African Journal of Respiratory Medicine
A short note on pulmonary drug delivery systems

Editorial - (2021) Volume 0, Issue 0

Liri Grace*
*Correspondence: Liri Grace, Department of Pulmonary Medicine, Aston Medical College, UK, Email:

Published: 09-Nov-2021

Department of Pulmonary Medicine, Aston Medical College, UK

Introduction

The lung is the organ of external respiration in which oxygen and carbon-dioxide are exchanged and this exchange is seen in between inhaled air and the blood. The major entrance as well as the exit for the respiratory system is through nose, known as the nasal cavity. Pharynx is having a lining by the mucosal membrane which is continuous and formed by the skeletal muscles. The adjacent part i.e., larynx is a cartilaginous part which lies inferior to the pharynx, connecting the pharynx and larynx and so it is also called as the laryngopharynx, helps in regulating the volume of air that enters and leaves the lungs. Beyond this, there is an extension of the larynx towards the position of the lungs called as trachea (also known as wind pipe). There will be a branches within the lungs called as the bronchial tree as it withholds the multiple of the bronchi branches. There are the alveolar ducts that are present in the bronchioles and there is opening of the clusters of alveoli. These alveoli are in general very small, grape fruit shaped sac.
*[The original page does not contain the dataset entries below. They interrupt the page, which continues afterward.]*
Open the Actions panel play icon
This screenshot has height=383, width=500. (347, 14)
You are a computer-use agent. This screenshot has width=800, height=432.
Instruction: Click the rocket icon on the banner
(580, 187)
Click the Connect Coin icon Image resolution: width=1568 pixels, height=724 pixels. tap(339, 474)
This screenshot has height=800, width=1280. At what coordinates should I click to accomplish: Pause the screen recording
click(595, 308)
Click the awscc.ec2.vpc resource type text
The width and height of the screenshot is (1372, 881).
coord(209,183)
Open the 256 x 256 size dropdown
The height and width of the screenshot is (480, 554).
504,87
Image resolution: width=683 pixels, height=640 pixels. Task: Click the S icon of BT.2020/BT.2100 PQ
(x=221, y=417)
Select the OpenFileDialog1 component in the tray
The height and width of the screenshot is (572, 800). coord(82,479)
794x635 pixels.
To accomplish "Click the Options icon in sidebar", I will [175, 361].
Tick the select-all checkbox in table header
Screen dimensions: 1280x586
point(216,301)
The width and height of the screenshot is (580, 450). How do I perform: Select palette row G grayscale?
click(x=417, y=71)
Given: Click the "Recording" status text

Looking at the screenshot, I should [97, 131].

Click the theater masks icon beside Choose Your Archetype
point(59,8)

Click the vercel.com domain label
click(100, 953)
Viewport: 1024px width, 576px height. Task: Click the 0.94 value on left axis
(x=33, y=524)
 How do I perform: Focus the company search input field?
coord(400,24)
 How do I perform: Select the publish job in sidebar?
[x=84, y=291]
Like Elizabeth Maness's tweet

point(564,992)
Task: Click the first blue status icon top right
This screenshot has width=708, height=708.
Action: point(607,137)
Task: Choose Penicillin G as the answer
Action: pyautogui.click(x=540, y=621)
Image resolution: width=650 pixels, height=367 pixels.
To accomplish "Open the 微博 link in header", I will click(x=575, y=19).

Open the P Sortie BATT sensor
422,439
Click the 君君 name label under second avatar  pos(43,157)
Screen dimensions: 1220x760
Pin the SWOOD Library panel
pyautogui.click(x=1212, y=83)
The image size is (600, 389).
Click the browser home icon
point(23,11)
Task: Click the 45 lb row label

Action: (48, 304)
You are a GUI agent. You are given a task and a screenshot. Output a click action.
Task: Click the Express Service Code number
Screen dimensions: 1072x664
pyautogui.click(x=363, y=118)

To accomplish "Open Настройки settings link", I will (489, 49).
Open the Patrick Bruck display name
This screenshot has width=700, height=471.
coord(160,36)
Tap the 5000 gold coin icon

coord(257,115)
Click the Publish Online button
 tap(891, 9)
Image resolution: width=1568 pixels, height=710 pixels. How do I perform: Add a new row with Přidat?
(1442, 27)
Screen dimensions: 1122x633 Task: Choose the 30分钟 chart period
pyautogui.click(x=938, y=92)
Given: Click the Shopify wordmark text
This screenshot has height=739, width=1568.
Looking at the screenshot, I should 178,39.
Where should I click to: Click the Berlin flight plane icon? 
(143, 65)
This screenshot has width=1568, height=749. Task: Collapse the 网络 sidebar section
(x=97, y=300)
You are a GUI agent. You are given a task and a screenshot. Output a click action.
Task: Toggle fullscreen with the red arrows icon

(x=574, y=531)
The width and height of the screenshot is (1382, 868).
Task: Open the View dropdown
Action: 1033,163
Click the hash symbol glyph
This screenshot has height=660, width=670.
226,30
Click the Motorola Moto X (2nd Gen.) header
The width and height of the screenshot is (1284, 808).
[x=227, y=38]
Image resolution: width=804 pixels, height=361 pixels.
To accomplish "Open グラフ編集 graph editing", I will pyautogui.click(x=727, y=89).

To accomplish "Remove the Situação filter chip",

The respiratory tract consists of the two main regions. One is conducting region and the other is respiratory region.

Conducting region: The conducting region provides a particular route for the air to move in and out i.e., incoming air and outgoing air. This helps to remove the foreign particles i.e., debris as well as the pathogens that are passing through the incoming air. Also, this system incorporates the organs but not the gas exchange process. Several major functions that the conducting region involves or functions are sensing odours, metabolism of the airborne carcinogens etc.

Respiratory region: It functions contrast to the conducting zone. This zone includes the structures that are involved directly in the exchange of gases. This respiratory zone starts from the terminal bronchioles and join the respiratory bronchiole. This bronchiole further connects to the alveolar duct thereby opening the cluster of alveoli sacs which are directly responsible for the exchange of the gases.

Drug disposition in lungs

Generally, aerosols are used for better drug disposition. There are several other medical devices that are used for the easiest delivery of the drugs directly into the lungs.

An aerosol is a dependent form of the drugs that is used for disposing the drug directly into the lungs and also the efficacy of the aerosol is high as it penetrates into the respiratory tract. In general the aerosols acquire the size of less than 5 micro meters. Larger the particles, the droplets will deposit in the upper respiratory tract and further let the drug to directly available i.e., in the systemic disposition and based on the sensitivity and the class of the drug, the adverse effects are observed.

The drug deposition through the aerosol is dependent mainly on the four factors;

• The physiochemical properties of the drug

• The formulation forms

• The delivery device type

The advantages of the pulmonary drug delivery systems include the following;

• Quick on set of action

• The drug taken through inhalation will act only at the affected area.

• Do not require high doses

• When compared to other dosage forms, there are very less side effects.

• Drug degradation is limited.

• Doses can be removed without contamination.

• It is easy to handle

Disadvantages of pulmonary drug delivery systems;

• The drug absorption is limited due to the mucus layer which acts as a physiological barrier.

• Formulation is difficult when compared to other formulations.

• Quality testing is complicated though.